Да, уж, деточка, оставь вопрос о канонизации церкви. Там, знаешь ли, суровая процедура, которую на соплях не пройти. Там слезы должны быть подлинными и от горя, и от радости, и от просветления.
…Я надеваю шубу, теплый шарф и перчатки и медленно иду по зимнему Замоскворечью в сторону улицы Пятницкой, номер 17/4; я вдыхаю ледяной воздух и смотрю на белое, словно фарфор, в голубоватых просветах небо. Я обращаюсь ко всем этим материям с дурацкой просьбой — дать мне какую-нибудь, самую крохотную возможность почувствовать Лизу, ощутить, что она все еще здесь есть… Мне навстречу бежит девочка с маленькой собакой. Девочка смеется, и я сквозь слезы улыбаюсь в ответ. Красное, морозное солнце садится за красную колокольню. Я покупаю кофе в пекарне, где всегда покупала его по дороге к Лизе, выхожу на улицу и смотрю на закат. Мир, подернутый влагой, слегка расплывается и становится холоднее. Небо темнеет. Церкви начинают звонить. Я допиваю кофе и, кутаясь в шубу, в одиночестве отправляюсь домой.
Январь 2017, Москва
Бли-и-ин! Что же и цветочка на могилку подруге на кладбище не снесла, кофе-то надо было там попить, поджидая чудес, чтобы ожидаемую святость доказать…

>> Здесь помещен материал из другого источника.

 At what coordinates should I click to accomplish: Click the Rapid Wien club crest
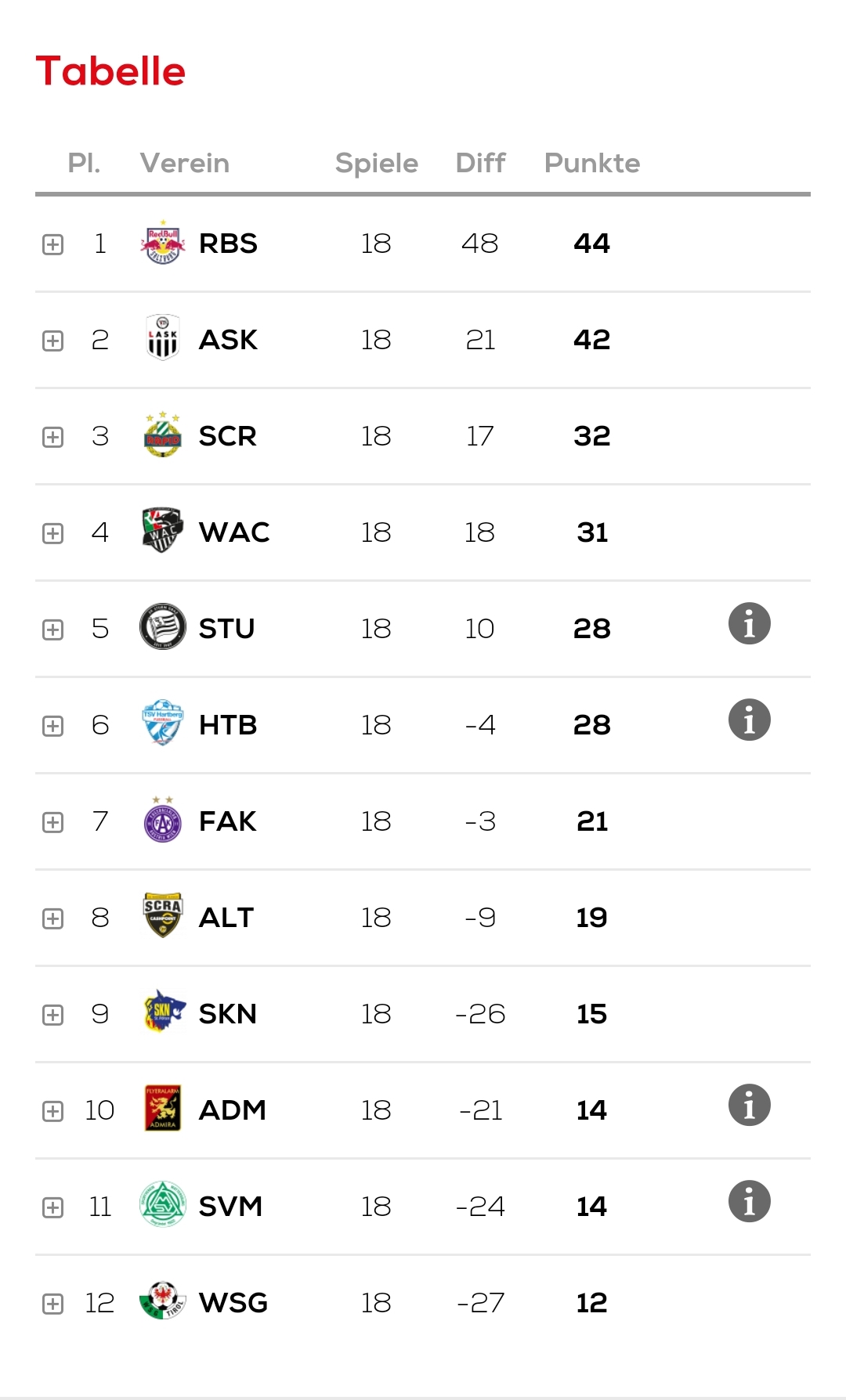tap(163, 435)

Что-то поплакать не получилось, просветленной грусти не наступило. Наоборот впала в грех гневливости и злословия. Автор! Не пиши! Только душу смущаешь и пробуждаешь дурные чувства. А это нехорошо.
3 комментария
Спасибо! Практически ржал над текстом журналюшки. Особенно повеселил пассаж про трубный глас и ядерный взрыв, который не услышать. Ну да, глас божий или ангельский, надо полагать, даже глухие слышать могут. А ядерный взрыв, случившийся рядом, действительно, не услышать. Разница в скорости звуковой и световой волны. От вспышки вблизи, как показала практика применения этой мерзости в Японии, остается только тень на стене.

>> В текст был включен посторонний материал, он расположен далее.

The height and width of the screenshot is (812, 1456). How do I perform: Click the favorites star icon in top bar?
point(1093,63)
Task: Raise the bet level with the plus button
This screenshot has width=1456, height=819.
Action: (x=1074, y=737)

Прекрасный разбор с применением двух инструментов — трех уровней мышления и технической деталировки. Высший пилотаж, спасибо!
Странная защита у журналистки, смахивает на глубокие сожаления о закрывшейся перед носом дверью и потере теплого места. Специалистка «открывать двери высоких кабинетов» и «коридоров» таки померла. Но, мне кажется или действительно с героев И.А.Д пытаются образ строить?
И.А. Дедюхова «Повелительница снов», Глава 17. ВИКТОР ПАВЛОВИЧ, ВИТЕНЬКА, ВИК…
Слушайте, Жоржик, вы прям глаза открываете на суровую действительность. Может доктор Лиза где-то неудачно дверь ногой открыла?
Зря, конечно, доктор Лиза «брала пример» с Ирины Анатольевны. Это надо делать только находясь на тех же незыблемых нравственных позициях.